À la fin du roman, l'auteur énumère douze questions hypothétiques qu'un lecteur pourrait se poser et y répond. Par exemple, il explique que la raison pour laquelle il a écrit le Complément est parce qu'il voulait que le Roi singe affronte un adversaire, en l'occurrence le désir, qu'il ne pouvait pas vaincre uniquement par la force. Il explique également pourquoi il a attendu pour révéler le monstre à la fin du roman, pourquoi le Roi singe prend la place du roi Yama et les particularités du voyage dans le temps dans le monde des rêves.
Il y a un débat entre les chercheurs sur la date à laquelle le livre a été réellement publié. Une école de pensée privilégie une interprétation politique qui se prête à une publication ultérieure après la fondation de la dynastie Qing (1644-1911). La seconde privilégie une interprétation religieuse qui se prête à une publication antérieure à la fin de la dynastie Ming (1368–1644). Les preuves en faveur de la première incluent des références à la puanteur des « Tartares » voisins, une allusion possible aux Mandchous qui fonderaient finalement la dynastie Qing en Chine. Les preuves en faveur de cette dernière incluent des références aux sutras bouddhistes, à la suppression du désir et à l'absence de déclarations politiques « déplorant le sort du pays[3] ». Le roman peut finalement être lié aux Ming car un poème du milieu du XVIIe siècle le date de l'année 1640.

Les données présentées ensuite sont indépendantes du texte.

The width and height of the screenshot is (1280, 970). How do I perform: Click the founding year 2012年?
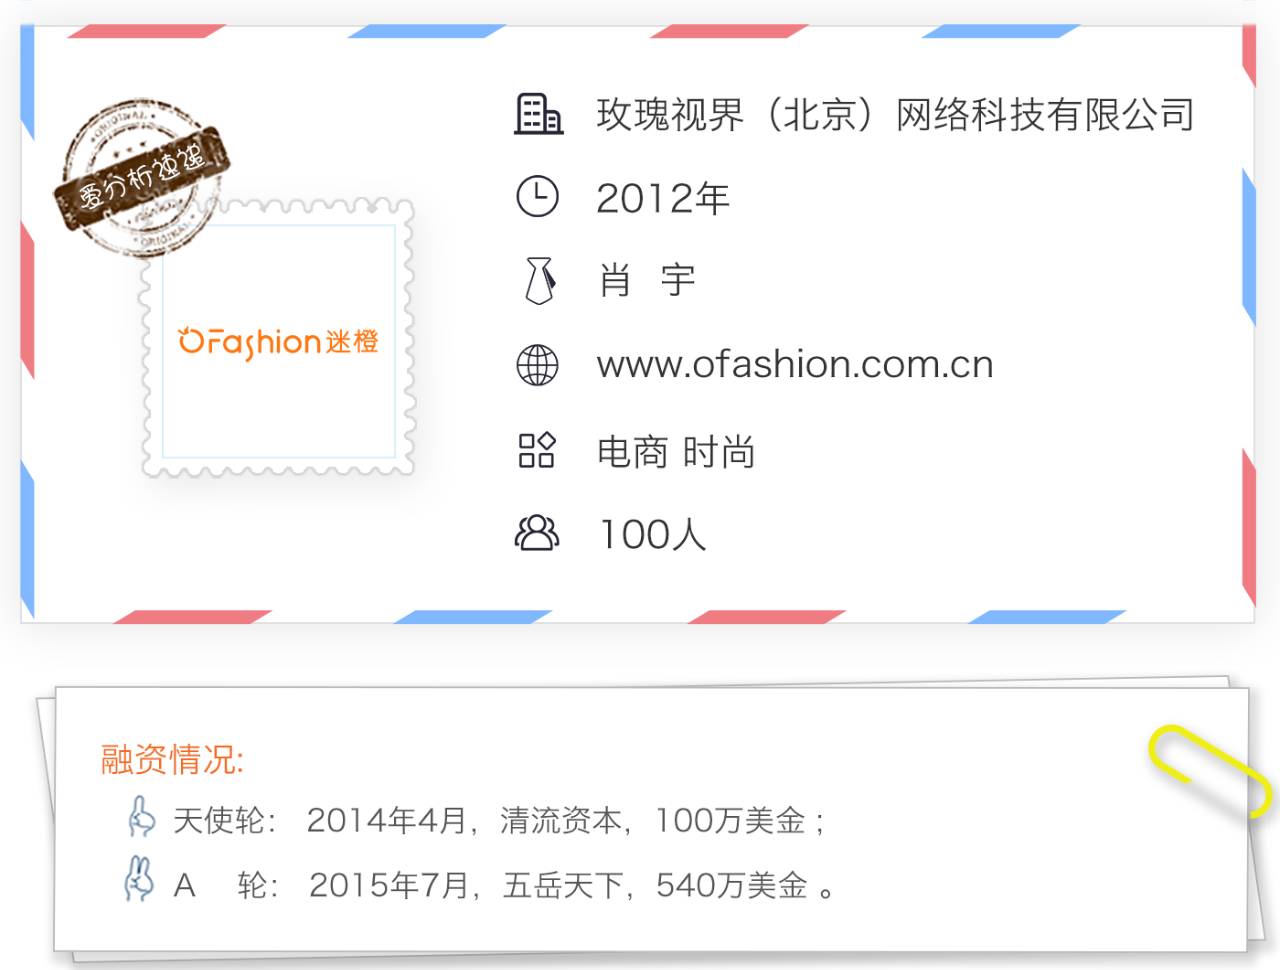click(x=663, y=198)
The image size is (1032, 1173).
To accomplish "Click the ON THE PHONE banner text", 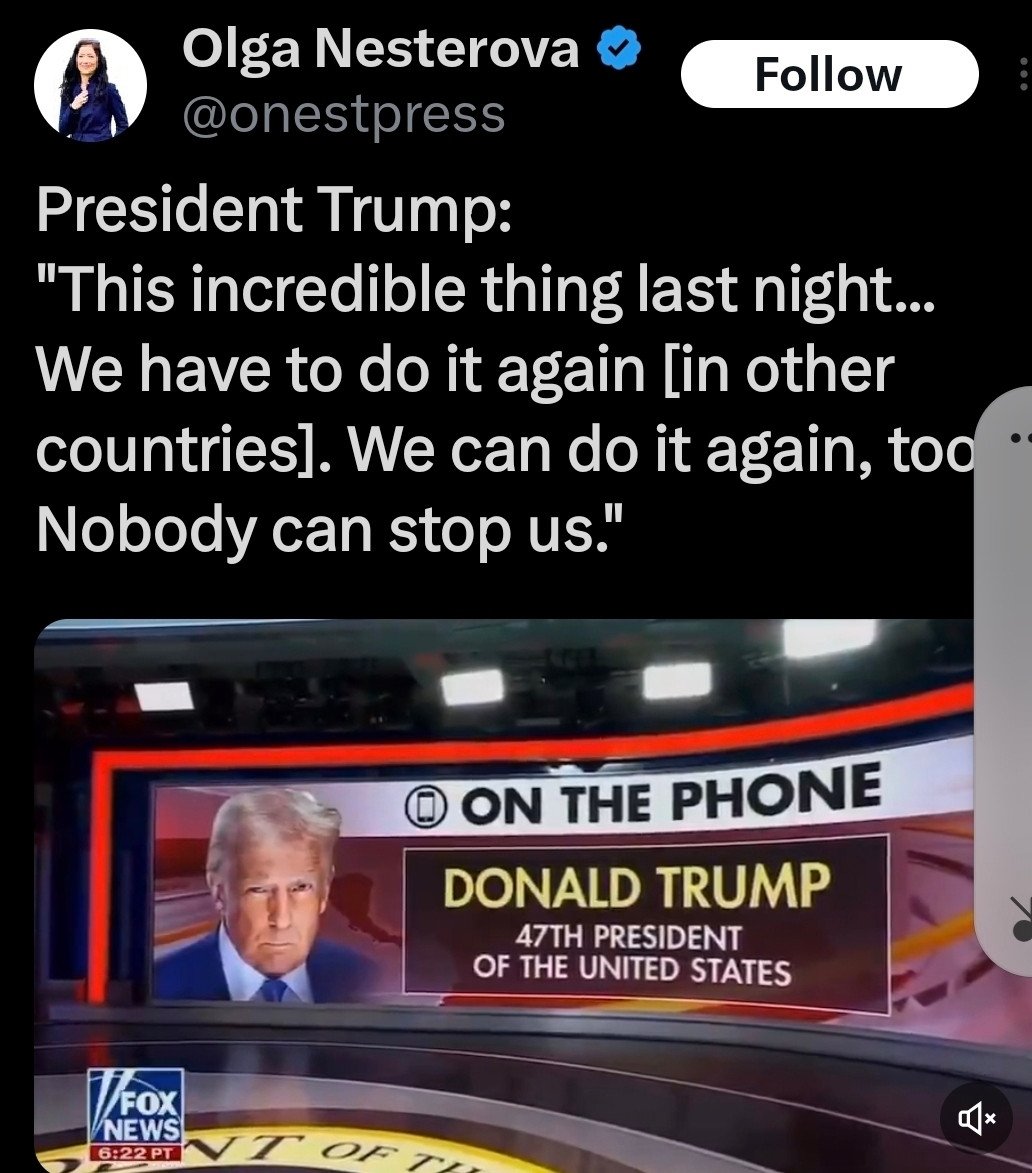I will pos(671,796).
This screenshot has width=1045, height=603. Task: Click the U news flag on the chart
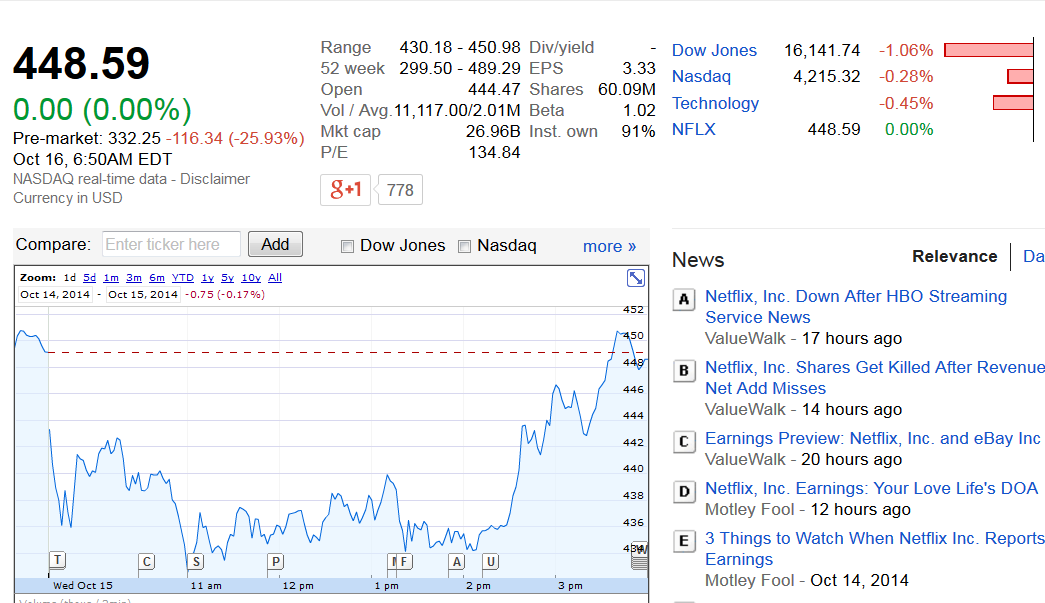click(x=490, y=562)
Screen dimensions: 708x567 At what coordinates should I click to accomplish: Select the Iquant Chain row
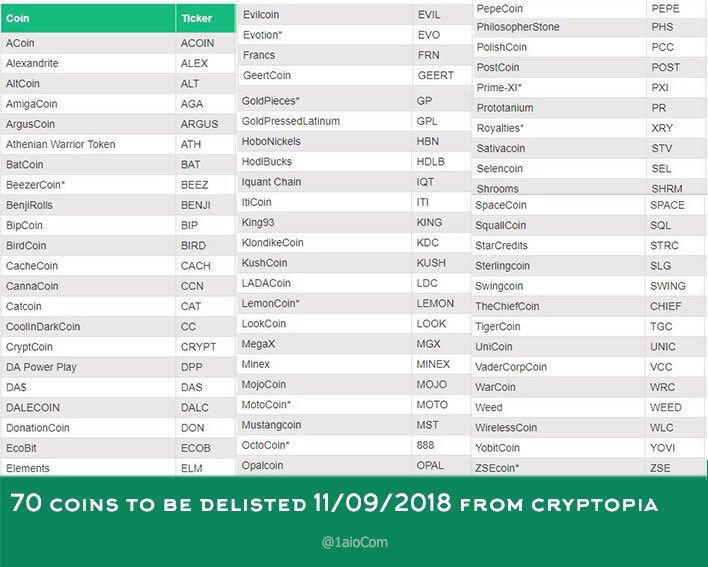[271, 182]
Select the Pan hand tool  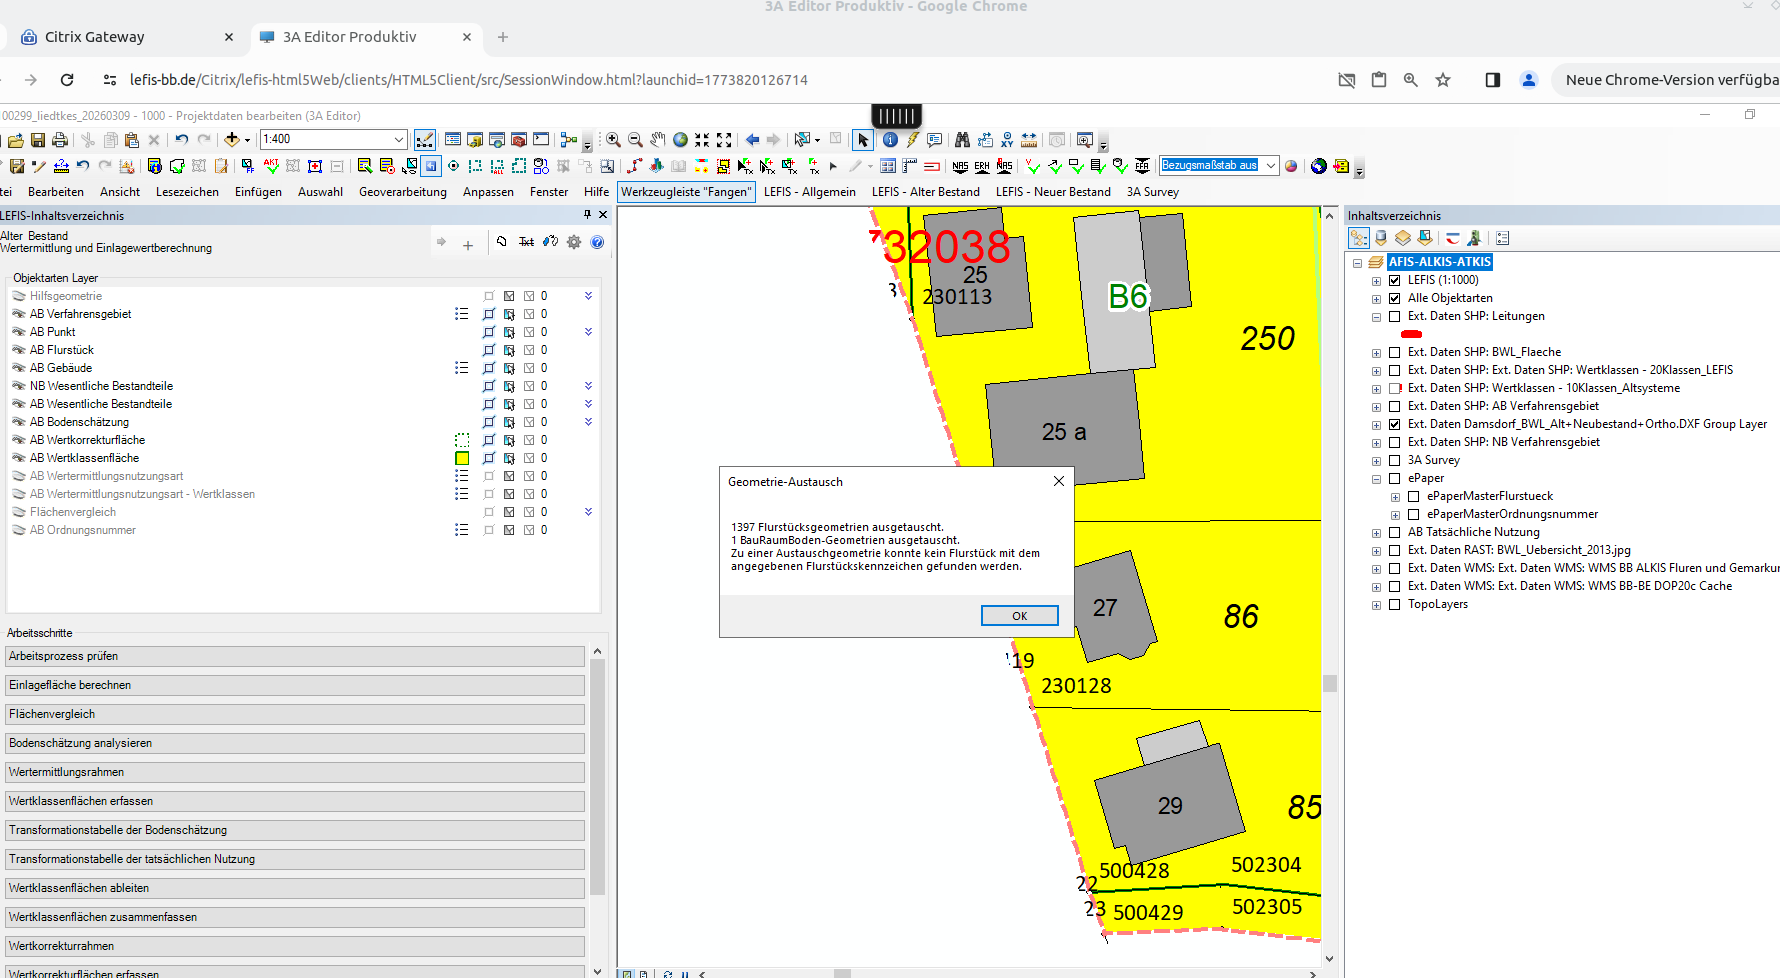coord(657,140)
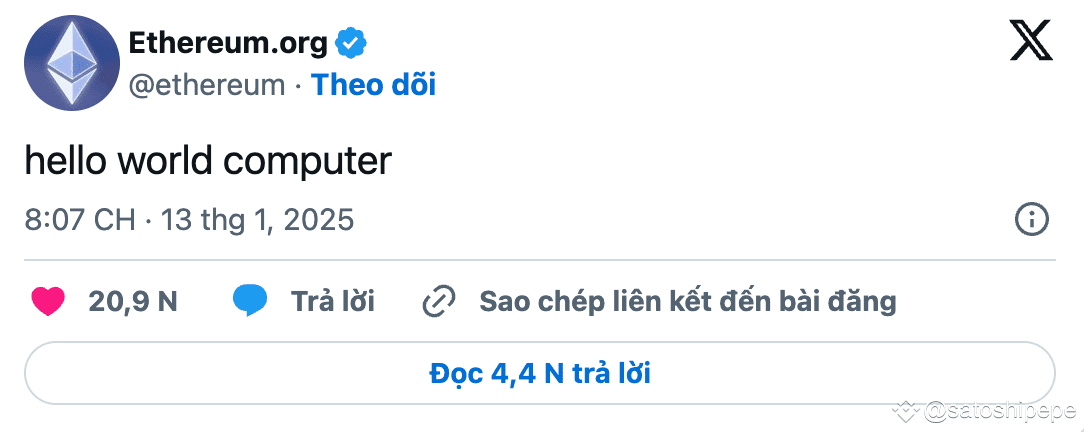Click the blue reply bubble icon

click(x=250, y=301)

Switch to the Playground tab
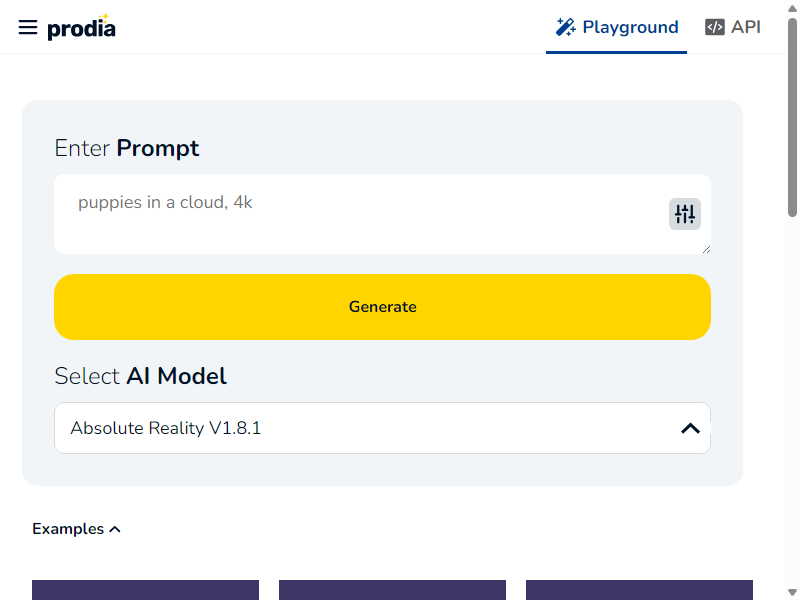(616, 27)
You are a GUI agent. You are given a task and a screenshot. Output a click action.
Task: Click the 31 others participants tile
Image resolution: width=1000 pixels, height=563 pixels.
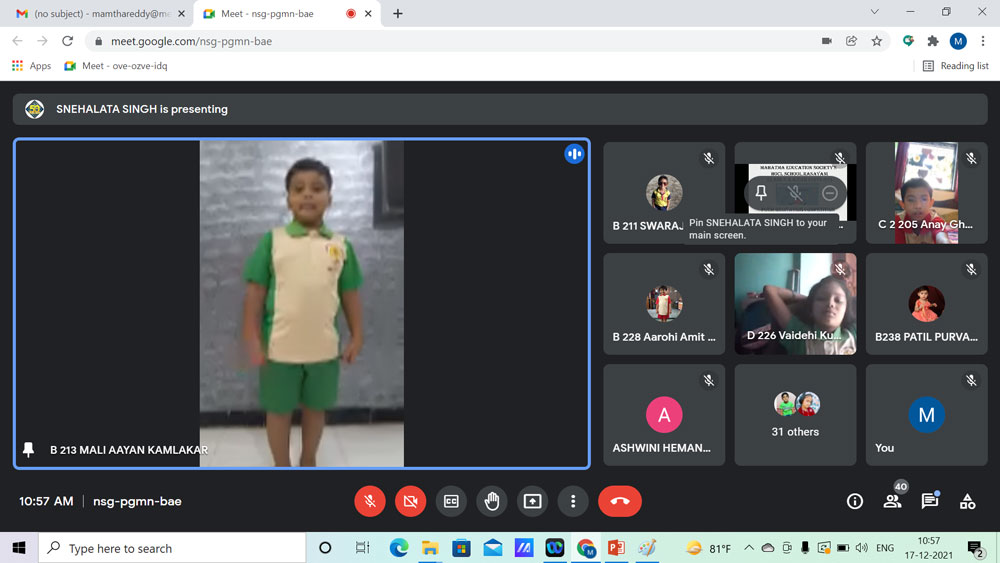coord(795,415)
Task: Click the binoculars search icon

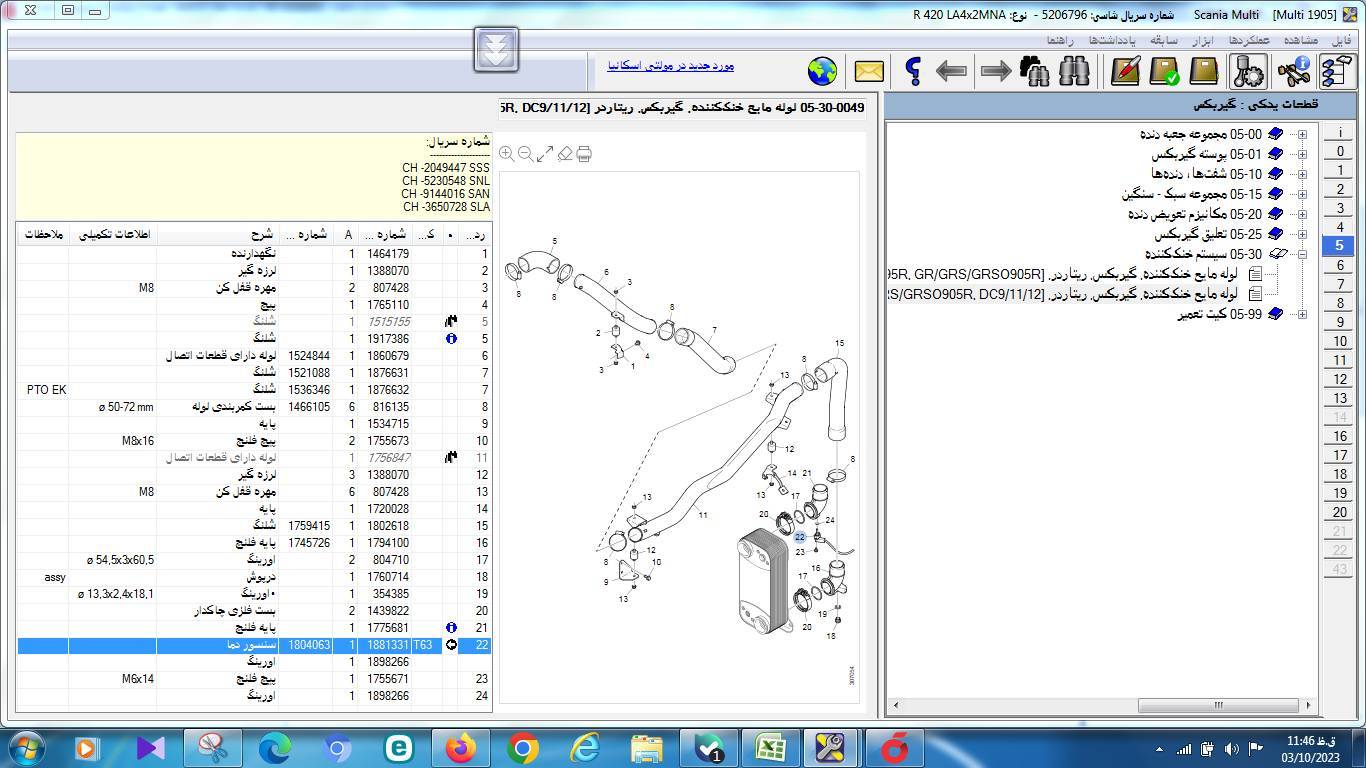Action: [1074, 71]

Il s'inspire largement des contes des dynasties Yuan et Ming, ainsi que du classique Les Trois Royaumes.
Résumé
modifierDurant le combat avec le Rakshasa à l'éventail de fer, le Roi singe se transforme en insecte et pénètre dans son estomac. Il la force à lui donner l'éventail magique dont il a besoin pour apaiser la montagne de feu qui bloque leur chemin vers l'Inde. Cependant, alors qu'il est dans son ventre, il est excité par la passion. Cela devient une faille dans son armure émotionnelle et spirituelle, car il est par ailleurs sans faiblesse. C'est des mois après que les pèlerins aient contourné la montagne qu'il devient la proie de la magie du démon-poisson Qing, une incarnation du désir. Le démon utilise ses pouvoirs d'illusion pour le piéger dans un monde onirique afin que rien ne l'empêche de manger le prêtre Tang. L'histoire à partir de ce point se lit de manière décousue car le monde des rêves n'adhère pas aux règles du monde physique.
Alors qu'il est en mission pour trouver de la nourriture, le Roi singe tombe sur une grande ville arborant la bannière « Le nouveau Fils du Ciel du Grand Tang, l'Empereur de la Restauration, trente-huitième successeur de Taizong ». Cela lui semble étrange car c'est Taizong qui les avait initialement envoyés récupérer les écritures bouddhistes en Inde. Cela signifie que soit le voyage des pèlerins a duré des centaines d'années, soit la ville est fausse. Il s'envole vers le ciel pour en savoir plus sur le Grand Tang, mais découvre que les portes sont verrouillées parce qu'un singe imposteur a dérobé le Palais des Brumes Magiques.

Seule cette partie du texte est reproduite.